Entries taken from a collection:
/---

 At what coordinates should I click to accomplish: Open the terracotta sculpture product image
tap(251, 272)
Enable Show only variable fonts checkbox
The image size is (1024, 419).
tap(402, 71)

\---

**Task directions:**
Each record is to be retyped exactly as it appears.

**Solution to the exercise:**
 At what coordinates should I click to accomplish: Open the terracotta sculpture product image
tap(251, 272)
Enable Show only variable fonts checkbox
The image size is (1024, 419).
tap(402, 71)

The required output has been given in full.